その石鹸をまじまじと見ると、「100%PURE」と彫られていて、老人の態度から、それが偽りでないと思った。
「ちょうだい!」と言うと、「それはだめだ」と言う。
「え?」という顔をすると、老人はカウンターの下から真新しい石鹸を取り出した。確かに、わたしが手にした石鹸は、日に晒されて年季が入っている。
「白いのと、緑のとどっちがいいか?」
と聞くので、
「両方!」と、叫んだ。
「一個、8ルピーだ。」
インドでの値段は大概いいかげんだが、このときは、老人の態度から正当な値段を言われたような気がした。

 石鹸を手に入れて、大きな通りから少し入った旅行者なら警戒心を持って歩いた方がいいような小さな通りを歩いた。すると、赤ん坊を抱えた小さな女の子が「お金、ちょうだい」と手を出す。わたしは、ちょっと多いと思ったが、10ルピーを彼女に渡した。すると、「この子にも」と赤ん坊を指す。こういうことがインドでは多くて、彼らにとっては、自分の分と赤ん坊の分は別らしい。
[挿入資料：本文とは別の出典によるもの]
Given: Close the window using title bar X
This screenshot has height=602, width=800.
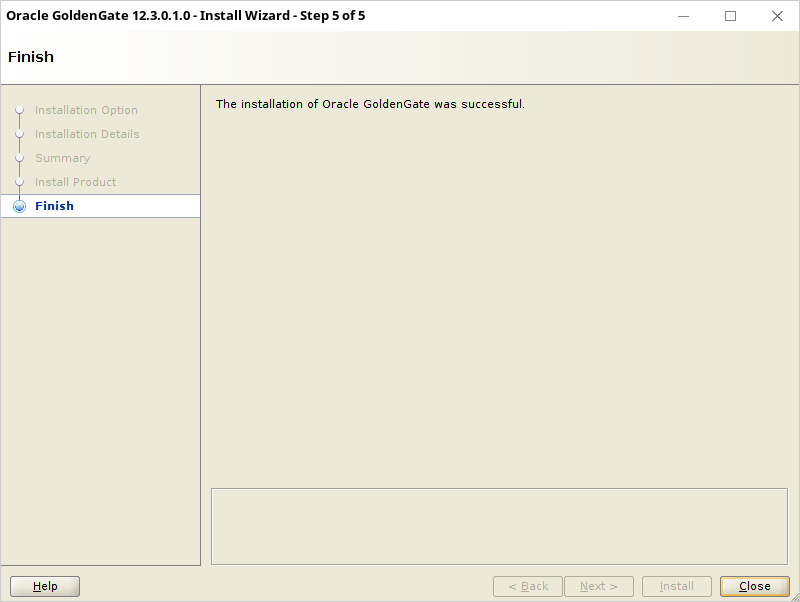Looking at the screenshot, I should click(x=777, y=16).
そこでわたしは、10ルピー渡した。
 実は、このときわたしはお金の計算が下手で、1ルピーが何円という感覚をまったく持っていなかった。自分のポケットに大体いくらのルピーがあるかを頭に入れておき、インドの一般的な人びと(大体は商人)たちのお金に対する言い方や、反応や、態度で、ルピーの価値を計りながらお金を使っていた。しかも、かなりの額のルピーがポケットにあったのにも関わらず、彼らより、ほんの少し自由になるお金がある、くらいの感覚でルピーを扱っていて、10ルピーというのは、日本では、子どもへの駄賃にもならないくらいの額なのに、8ルピーで上等な石鹸を買った感覚を身につけていたわたしは、10ルピーに重さを感じていた。言うならば、お金に関して、彼らのひとりになりきっていた。
 気前の良いわたしを見て、女の子はわたしに「もっと、ちょうだい」と言ってきた。「これは、いかん」と何を思ったのか、わたしは彼女に説教を始めた。何を言ったのか、まるで覚えていないのだが、この説教は10分間くらい続いた。すると、周りの商人たちもこれを見ていて、インド慣れした風の西洋人もにこにこしながら見ていて、やはり、路上生活者の女の人もこれを見ていた、というより、聞いていた。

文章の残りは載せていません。